Car si nous prétendons n'être réconfortés que par la suppression de l'épreuve, nous donnons alors des ordres à Dieu et nous croyons savoir mieux que lui ce qui nous convient. Dans l'épreuve, remettons-nous en donc à lui pour le soutien et le réconfort à nous apporter. Car il connaît mieux que nous nos besoins, et dans sa souveraine bonté, il nous enverra ce qui nous convient le mieux. Car, à moins que Dieu ne nous offre lui-même le choix, comme il offrit à David de choisir son châtiment (2 S., 24, 12) pour abaisser son immense orgueil, nous pourrions verser dans une erreur grossière. Nous risquerions aussi de mécontenter Dieu si fort, qu'il n'en arrive à nous accorder ce que nous demandons, et par la suite, nous aurions à reconnaître combien nous nous sommes trompés.

 

Combien de gens assurent la santé de leur corps, alors que la maladie serait tellement plus profitable au salut de leur âme ! Combien, une fois sortis de prison, tombent dans ces fautes que la prison leur évita ? Combien ont perdu la vie en luttant pour conserver leurs biens ? Nous sommes si aveugles, si inconscients de l'avenir que la plus grande vengeance de Dieu serait d'exaucer toutes les prières des hommes au fur et à mesure qu'ils les formulent.

 

Comment pouvons-nous savoir, pauvres fous que nous sommes, où est notre intérêt ? Le bienheureux Apôtre lui-même, dans sa grande détresse, pria Dieu par trois fois de le délivrer. Mais Dieu lui répondit (d'une certaine façon) qu'il était fou de demander une chose pareille car la grâce, que le Seigneur lui enverrait, lui serait bien plus profitable. L'Apôtre reconnut par expérience le bien-fondé de cette leçon, aussi nous recommande-t-il d'être modestes en nos prières et de toujours nous soumettre à la volonté de Dieu.
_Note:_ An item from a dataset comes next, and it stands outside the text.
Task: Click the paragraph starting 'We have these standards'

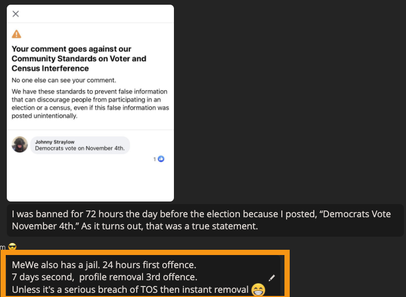Action: coord(90,103)
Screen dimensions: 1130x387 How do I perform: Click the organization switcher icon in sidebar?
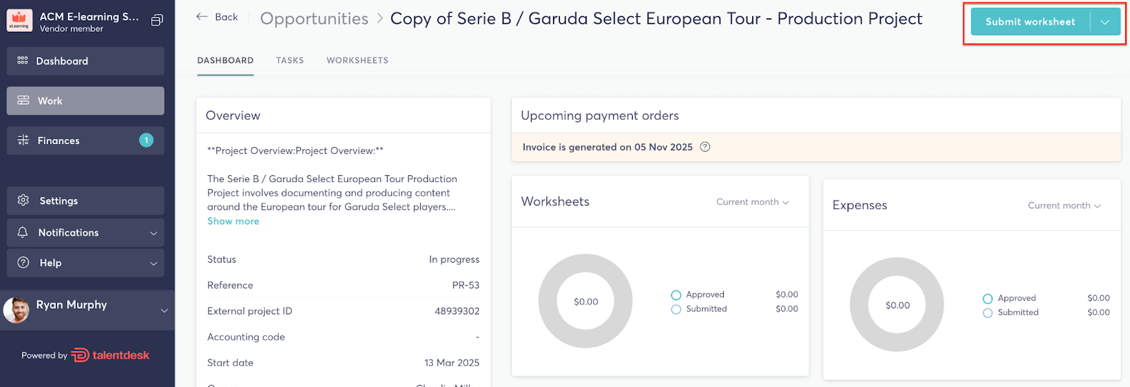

L'Esprit-Saint désire tant notre salut, qu'il l'implore avec des gémissements qui ne se peuvent décrire. « Nous ne pouvons pas savoir ce que nous devons demander à Dieu dans nos prières », dit saint Paul, « mais l'Esprit-Saint le demande pour nous par des gémissements ineffables » (Rom., 8, 26).

 

Ainsi, ne demandons pas à Dieu de nous délivrer de l'épreuve, mais prions-le de nous aider à la supporter, et dans cette prière même, nous puiserons un premier réconfort, car nous pouvons être sûrs qu'une telle prière est inspirée par Dieu, qu'elle est un début de l'action de Dieu en nous et que si nous n'essayons pas de nous éloigner de lui, Dieu restera près de nous. Si Dieu est à nos côtés, quel mal peut nous atteindre ? « Si Dieu est près de nous, qui osera nous attaquer ? » dit saint Paul (Rom., 8, 32).